Hello, I have a problem with
BMW M4 navigation NBT EVO, after encoding EsysPlus, the screen shows the message "no signal", the unit no longer CAFD position. I tried to "detect CAFD SWE" detects correct but ends with an error:



> Caf's suchen
> Tal wird generiert
> Abarbeitung wird gestartet
> 
> ...


I tried later NBT coding by ISTAP but "FinishedWithError" Rheingold shows errors:
026308 - HU-H No current coding data stored
02630A - HU-H Coding data not enabled
B7F87F - HU-H encoding fault
B7F880 - HU-H encoding fault
B7F8C3 - Conection, headunit to CID
E14600 - TCB: Ethernet: Unexpected communication termination.

Please help, thanks


----------



## shawnsheridan (Jan 10, 2009)

Not good. Why do you use Chinese EsysPlus instead of E-Sys launcher? When you read SVT in E-Sys, does NBT2 have CAFD or is it missing?


----------



## larry_bml (Jan 15, 2011)

Also your FA is bad for CODE that EVO. Try changing FA options and is after CODE , CAFD is loaded but still NO SIGNAL, then edit CAFD and play a little with APX functions. You will get screen back on. Good luck.


----------



## mlodysxf (Oct 6, 2016)

shawnsheridan said:


> Not good. Why do you use Chinese EsysPlus instead of E-Sys launcher?

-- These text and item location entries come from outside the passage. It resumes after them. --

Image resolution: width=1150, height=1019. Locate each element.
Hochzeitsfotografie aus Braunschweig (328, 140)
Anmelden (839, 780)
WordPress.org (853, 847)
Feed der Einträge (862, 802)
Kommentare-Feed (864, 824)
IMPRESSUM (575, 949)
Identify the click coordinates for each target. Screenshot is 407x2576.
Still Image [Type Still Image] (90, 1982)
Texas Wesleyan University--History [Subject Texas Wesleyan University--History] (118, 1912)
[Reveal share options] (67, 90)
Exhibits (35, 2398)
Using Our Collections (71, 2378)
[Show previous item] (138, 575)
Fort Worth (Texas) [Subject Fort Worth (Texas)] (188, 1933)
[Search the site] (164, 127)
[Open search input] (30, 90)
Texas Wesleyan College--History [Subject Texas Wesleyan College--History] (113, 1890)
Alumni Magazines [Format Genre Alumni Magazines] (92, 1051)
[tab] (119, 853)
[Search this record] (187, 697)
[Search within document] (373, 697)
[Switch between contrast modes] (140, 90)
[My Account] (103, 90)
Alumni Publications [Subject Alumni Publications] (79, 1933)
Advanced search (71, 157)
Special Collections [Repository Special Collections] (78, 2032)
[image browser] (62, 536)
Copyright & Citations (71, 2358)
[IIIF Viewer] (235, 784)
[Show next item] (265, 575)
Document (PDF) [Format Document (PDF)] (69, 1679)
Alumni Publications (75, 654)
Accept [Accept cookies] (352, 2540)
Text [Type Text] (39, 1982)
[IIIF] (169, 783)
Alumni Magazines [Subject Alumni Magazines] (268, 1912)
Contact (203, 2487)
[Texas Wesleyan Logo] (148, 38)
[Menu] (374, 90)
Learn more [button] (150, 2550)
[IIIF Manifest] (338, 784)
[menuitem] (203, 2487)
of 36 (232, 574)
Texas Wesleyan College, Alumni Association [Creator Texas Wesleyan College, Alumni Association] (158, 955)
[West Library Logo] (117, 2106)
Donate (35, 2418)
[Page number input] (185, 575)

When you read SVT in E-Sys, does NBT2 have CAFD or is it missing?


after read SVT nbt2 dont have CAFD



larry_bml said:


> Also your FA is bad for CODE that EVO. Try changing FA options and is after CODE , CAFD is loaded but still NO SIGNAL, then edit CAFD and play a little with APX functions. You will get screen back on. Good luck.

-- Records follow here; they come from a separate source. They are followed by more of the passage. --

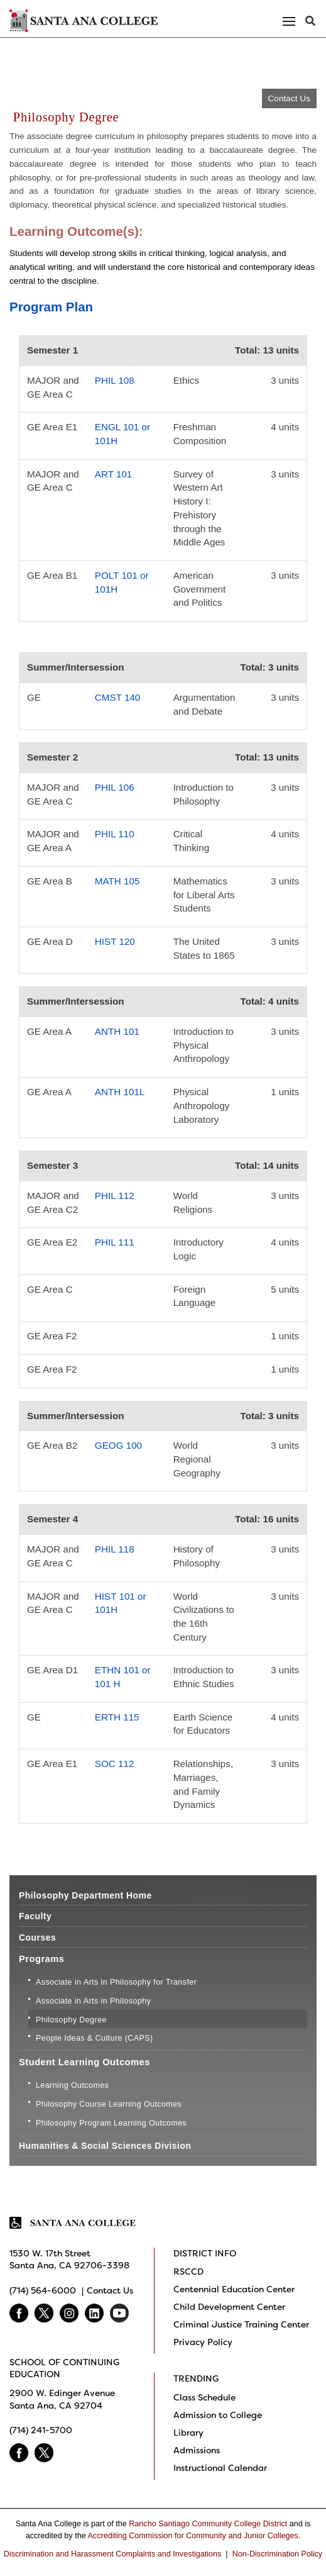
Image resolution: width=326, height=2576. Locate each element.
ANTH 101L (119, 1091)
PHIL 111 (114, 1242)
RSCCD (188, 2271)
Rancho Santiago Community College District (208, 2523)
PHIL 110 (114, 833)
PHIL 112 (114, 1195)
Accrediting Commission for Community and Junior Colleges (192, 2535)
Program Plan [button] (51, 306)
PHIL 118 (114, 1549)
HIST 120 (115, 941)
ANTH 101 (117, 1031)
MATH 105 (117, 881)
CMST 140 (117, 697)
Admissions (196, 2450)
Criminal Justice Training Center (241, 2324)
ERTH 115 (117, 1717)
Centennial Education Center (234, 2289)
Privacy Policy (202, 2342)
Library (188, 2432)
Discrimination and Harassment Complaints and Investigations (113, 2554)
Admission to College (217, 2415)
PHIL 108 (114, 380)
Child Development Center (229, 2306)
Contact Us (289, 98)
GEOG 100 (118, 1445)
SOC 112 (114, 1763)
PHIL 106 (114, 787)
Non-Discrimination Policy (277, 2554)
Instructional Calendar (220, 2467)
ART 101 (113, 474)
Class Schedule (204, 2397)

FA is oryginal from this car, NBT2 is not retrofit.

Problem SOLVED, but i do not know how.. help another user.


----------



## R80GJ (Sep 17, 2017)

How did you solve this? Friends idrive has the same issue


----------



## shawnsheridan (Jan 10, 2009)

R80GJ said:


> How did you solve this? Friends idrive has the same issue


Same issue as in No Signal is displayed? 

What Head Unit? EVO? 

Factory installed or Retrofitted?


----------



## R80GJ (Sep 17, 2017)

Same issue. Id4 evo, factory installed. Won't code when injecting cafd


----------



## shawnsheridan (Jan 10, 2009)

R80GJ said:


> Same issue. Id4 evo, factory installed. Won't code when injecting cafd


Factory installed NBT2 should VO Code so long as FA is original and unmodified. If you cant get CAFD Injection / VO Coding to work, you need to flash NBT2.


----------



## [email protected] (Mar 10, 2016)

R80GJ said:


> Same issue. Id4 evo, factory installed. Won't code when injecting cafd


What has required you to inject cafd on your factory iD4 EVO, curious?

does it begin with Bimmer and end in Code?


----------



## R80GJ (Sep 17, 2017)

Yup the all mighty bimmercode that all the pros use


----------